Elle précise que les services publics d'électricité africains doivent passer à la vitesse supérieure s'ils veulent jouer un rôle crucial en aidant le continent à rebâtir plus solide post-COVID-19.
Seuls deux pays en Afrique, l'Ouganda et les Seychelles, possèdent des secteurs de l'électricité viables, affirme Mme Songwe, une situation qui, selon elle, doit être réglée avec seulement 19 pays fonctionnant en mode dépenses tandis que les autres fonctionnent avec des pertes excessives.
Les tarifs reflétant les coûts font partie du problème affectant le secteur de l'électricité du continent, dit-elle, ajoutant : « Nous devons veiller à ce que les tarifs sur le continent reflètent les coûts ».
Mme Songwe indique que le continent doit travailler ensemble pour garantir la viabilité des bassins énergétiques régionaux.
« Tous les pays africains ne peuvent pas produire d'énergie », dit-elle, ajoutant qu'avec la ZLECA révolutionnaire, le secteur privé peut investir dans les bassins énergétiques régionaux au profit du continent. Mme Songwe déclare que les investissements énergétiques en monnaie locale contribueront grandement à améliorer l'accès à une énergie abordable sur le continent.
Pour sa part, Francesco La Camera, Directeur général de l'Agence internationale pour les énergies renouvelables (IRENA), dit que les décisions énergétiques de l'Afrique sont essentielles à l'atténuation du changement climatique et au développement socio-économique. Il souligne la centralité de la transition énergétique pour la relance post-COVID-19, du Programme de développement durable à l'horizon 2030 et de la prospérité à long terme de l'Afrique.
« La nécessité d'électrifier les villes de manière durable doit être au cœur des stratégies gouvernementales », précise-t-il, ajoutant qu'il est urgent de s'assurer que « la classe dirigeante aborde la perception des risques que les investisseurs ont encore dans certaines parties de l'Afrique ».
Stefano Signore, Chef d'unité pour l'énergie durable et le changement climatique, Direction générale de la coopération internationale et du développement à la Commission européenne, déclare : « Il y a une vocation et un besoin de travailler avec l'Afrique et pour l'Afrique. Nous sommes convaincus que l'Europe et l'Afrique peuvent travailler ensemble pour respecter l'agenda climatique, entreprendre une transition énergétique propre et faire progresser le développement des énergies renouvelables en Afrique ».
Pour sa part, Amith Singh, Chef du financement de l'énergie à Nedbank en Afrique du Sud, déclare : « Si nous voulons vraiment voir l'électricité renouvelable de l'Afrique se développer, nous avons besoin d'initiatives mondiales pouvant tirer parti de la coopération et des investissements ».
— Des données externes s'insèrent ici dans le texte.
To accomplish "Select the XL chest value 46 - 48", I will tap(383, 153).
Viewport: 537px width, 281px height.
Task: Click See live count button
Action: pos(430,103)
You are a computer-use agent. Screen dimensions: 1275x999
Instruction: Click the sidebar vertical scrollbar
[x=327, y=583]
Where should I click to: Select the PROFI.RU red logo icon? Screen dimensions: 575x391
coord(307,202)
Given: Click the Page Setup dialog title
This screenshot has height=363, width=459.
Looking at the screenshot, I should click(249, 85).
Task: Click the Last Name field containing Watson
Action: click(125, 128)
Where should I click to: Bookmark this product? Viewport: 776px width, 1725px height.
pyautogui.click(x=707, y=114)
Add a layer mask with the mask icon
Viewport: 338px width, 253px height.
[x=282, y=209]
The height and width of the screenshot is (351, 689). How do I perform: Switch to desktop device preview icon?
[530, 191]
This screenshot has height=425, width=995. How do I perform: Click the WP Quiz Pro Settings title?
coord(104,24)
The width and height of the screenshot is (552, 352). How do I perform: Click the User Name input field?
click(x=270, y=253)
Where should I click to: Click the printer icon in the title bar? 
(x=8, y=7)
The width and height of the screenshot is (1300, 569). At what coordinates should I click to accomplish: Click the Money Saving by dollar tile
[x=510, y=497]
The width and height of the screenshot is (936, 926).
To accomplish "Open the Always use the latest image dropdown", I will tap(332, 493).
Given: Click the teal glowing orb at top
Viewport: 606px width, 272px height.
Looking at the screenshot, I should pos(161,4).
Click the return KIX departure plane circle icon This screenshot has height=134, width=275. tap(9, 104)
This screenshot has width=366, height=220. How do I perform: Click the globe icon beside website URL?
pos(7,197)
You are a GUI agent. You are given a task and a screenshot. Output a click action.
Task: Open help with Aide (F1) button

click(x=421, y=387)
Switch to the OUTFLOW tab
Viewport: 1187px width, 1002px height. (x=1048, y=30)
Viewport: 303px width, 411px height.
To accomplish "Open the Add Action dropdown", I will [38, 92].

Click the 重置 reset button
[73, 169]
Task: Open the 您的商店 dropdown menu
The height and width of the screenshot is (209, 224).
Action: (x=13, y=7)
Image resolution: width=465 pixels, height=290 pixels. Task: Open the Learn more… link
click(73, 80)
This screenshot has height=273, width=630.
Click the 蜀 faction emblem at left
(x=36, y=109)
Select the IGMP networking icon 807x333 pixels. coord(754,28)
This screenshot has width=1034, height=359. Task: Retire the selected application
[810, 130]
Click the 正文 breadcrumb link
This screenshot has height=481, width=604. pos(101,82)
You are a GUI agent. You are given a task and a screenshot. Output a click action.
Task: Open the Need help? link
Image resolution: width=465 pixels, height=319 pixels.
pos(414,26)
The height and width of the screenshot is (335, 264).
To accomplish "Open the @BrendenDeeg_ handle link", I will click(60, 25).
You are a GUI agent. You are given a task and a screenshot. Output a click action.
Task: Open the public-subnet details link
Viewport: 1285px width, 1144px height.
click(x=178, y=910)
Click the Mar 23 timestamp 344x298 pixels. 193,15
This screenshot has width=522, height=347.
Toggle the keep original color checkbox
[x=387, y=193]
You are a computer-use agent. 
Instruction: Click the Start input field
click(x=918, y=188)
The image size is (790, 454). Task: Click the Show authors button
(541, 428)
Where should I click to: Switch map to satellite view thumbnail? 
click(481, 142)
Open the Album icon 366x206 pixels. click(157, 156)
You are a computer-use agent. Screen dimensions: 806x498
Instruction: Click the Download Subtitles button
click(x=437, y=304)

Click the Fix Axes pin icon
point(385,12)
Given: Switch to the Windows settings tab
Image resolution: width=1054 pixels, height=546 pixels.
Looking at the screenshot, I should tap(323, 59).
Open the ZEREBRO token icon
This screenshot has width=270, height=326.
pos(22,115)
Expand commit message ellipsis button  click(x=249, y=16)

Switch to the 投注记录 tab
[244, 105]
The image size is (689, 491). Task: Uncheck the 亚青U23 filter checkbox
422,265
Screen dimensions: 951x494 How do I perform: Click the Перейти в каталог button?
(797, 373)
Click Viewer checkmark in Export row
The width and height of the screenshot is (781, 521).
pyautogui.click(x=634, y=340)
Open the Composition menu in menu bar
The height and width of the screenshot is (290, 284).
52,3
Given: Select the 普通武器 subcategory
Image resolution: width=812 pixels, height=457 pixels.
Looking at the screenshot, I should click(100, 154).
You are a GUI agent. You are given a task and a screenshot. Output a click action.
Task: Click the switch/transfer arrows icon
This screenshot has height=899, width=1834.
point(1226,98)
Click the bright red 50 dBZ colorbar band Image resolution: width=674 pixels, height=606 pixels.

Il dit que l'Europe peut atténuer les risques dans les pays africains avec des programmes durables favorables à l'élaboration de nouvelles politiques, au renforcement des capacités, à la fabrication locale et pouvant fournir une assistance financière.
Roberto Vigotti, Secrétaire général de la Fondation Res4Africa, indique que placer les énergies renouvelables au cœur de la relance post-COVID-19 en Afrique est crucial pour combler le fossé d'accès à l'énergie sur le continent.
La troisième publication phare conjointe de la Fondation RES4Africa et de la Fondation Enel, « Intensifier les énergies renouvelables de l'Afrique », dédiée à la réduction des risques d'investissement dans les énergies renouvelables en Afrique, a été dévoilée lors du webinaire.
M. Vigotti indique que la publication mettra en lumière l'importance d'initiatives de réduction des risques efficaces pour libérer le potentiel des énergies renouvelables en Afrique et appelle à un nouvel élan sur les solutions possibles pour attirer à grande échelle les investissements dans les énergies renouvelables.